YOLOv8 Webcam Detection
Build a full-screen real-time object detection app with YOLOv8, MJPEG streaming, and a React frontend on WendyOS

Real-Time COCO Object Detection with YOLOv8
This guide walks you through building a complete webcam detection application that runs YOLOv8 on a WendyOS device. The app features a full-screen video feed with bounding box overlays and a detection log showing identified objects from the COCO dataset (80 classes including people, cars, animals, and everyday objects).
The complete sample is available in the samples repository.
What You'll Build
- A FastAPI backend that captures webcam frames and runs YOLOv8 inference
- MJPEG video streaming with detection overlays drawn by YOLOv8
- A React + Tailwind frontend with full-screen video and a detection log overlay
- A Docker container optimized for NVIDIA Jetson devices
Prerequisites
- Wendy CLI installed on your development machine
- Docker installed (see Docker Installation)
- A WendyOS device (NVIDIA Jetson Orin Nano, Jetson AGX, etc.)
- A USB webcam connected to your WendyOS device
Recommended Webcams: See our Buyers Guide for webcam recommendations including the Logitech C920 and C270.

Understanding the Architecture
This sample uses a prebuilt Ultralytics Docker image specifically optimized for Jetson devices.
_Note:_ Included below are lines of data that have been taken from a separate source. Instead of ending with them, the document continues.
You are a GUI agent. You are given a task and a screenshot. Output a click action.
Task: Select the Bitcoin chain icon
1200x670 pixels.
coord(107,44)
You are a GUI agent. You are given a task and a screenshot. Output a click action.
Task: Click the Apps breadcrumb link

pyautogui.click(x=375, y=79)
The ultralytics/ultralytics:latest-jetson-jetpack6 image comes with:
- YOLOv8 and the Ultralytics library pre-installed
- OpenCV with CUDA support
- PyTorch optimized for Jetson GPUs
- All necessary CUDA libraries
This means you don't need to compile OpenCV or PyTorch from source - saving significant build time.
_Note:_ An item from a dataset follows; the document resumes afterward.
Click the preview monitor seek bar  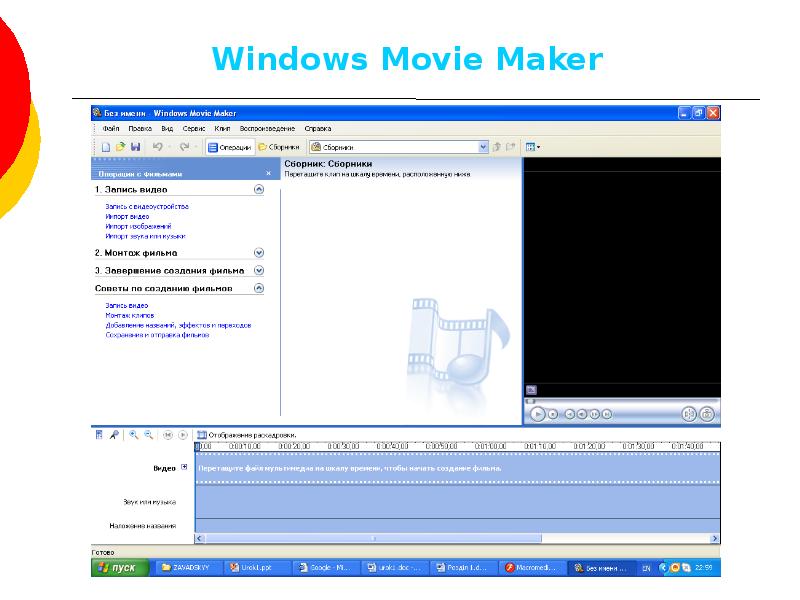[621, 399]
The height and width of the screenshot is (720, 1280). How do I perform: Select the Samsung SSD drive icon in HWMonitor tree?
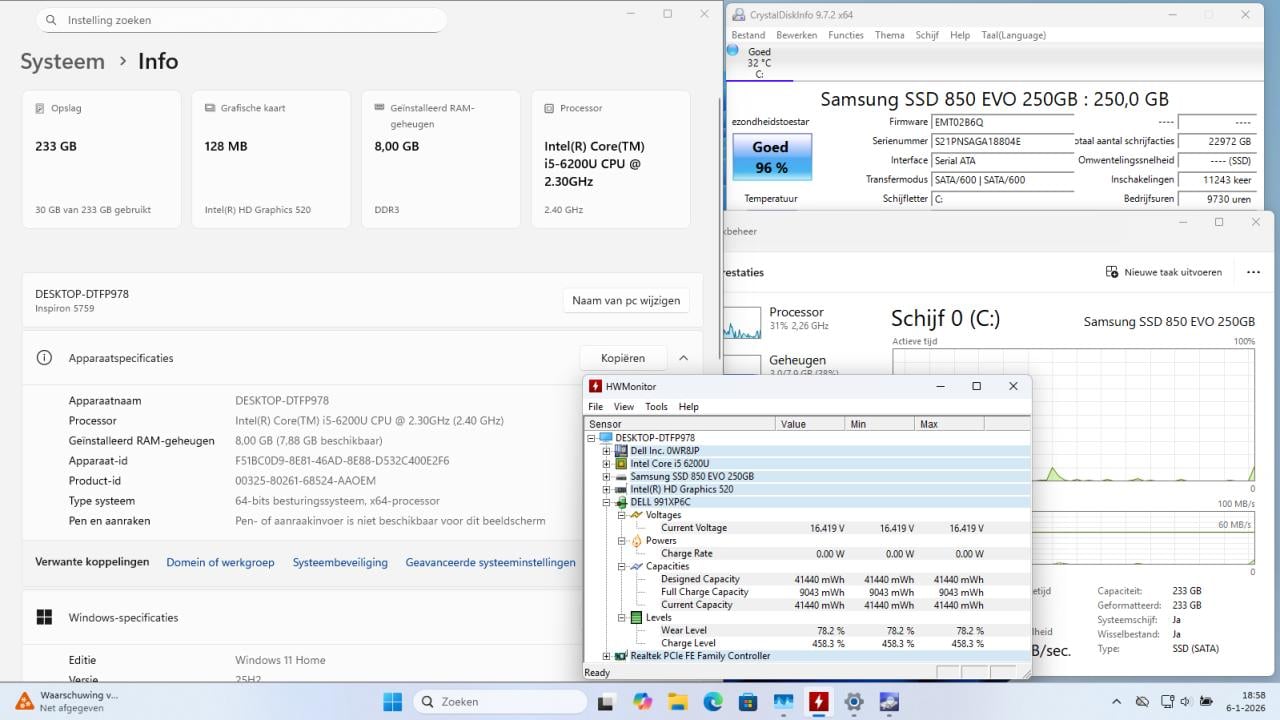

Large Image Size: The Ultralytics Jetson image is approximately 5-9 GB in size. Initial uploads to your device can be slow depending on your network connection. See the Speeding Up Uploads section for tips.
Project Structure
yolov8/
├── Dockerfile
├── wendy.json
├── server/
│ └── app.py
└── frontend/
├── package.json
├── src/
│ ├── App.tsx
│ └── main.tsx
└── ...Clone the Sample
The easiest way to get started is to clone the samples repository:
git clone https://github.com/wendylabsinc/samples.git
cd samples/python/yolov8Understanding the Dockerfile
The Dockerfile uses a multi-stage build:
# Build frontend
FROM node:22-slim AS frontend-builder
WORKDIR /app/frontend
COPY frontend/package*.json ./
RUN npm ci
COPY frontend/ ./
RUN npm run build
# Runtime stage - Ultralytics official Jetson image
FROM ultralytics/ultralytics:latest-jetson-jetpack6
WORKDIR /app
# Only need to install web server dependencies
RUN pip3 install --no-cache-dir fastapi "uvicorn[standard]"
# Pre-download the YOLOv8 model during build (so it works offline)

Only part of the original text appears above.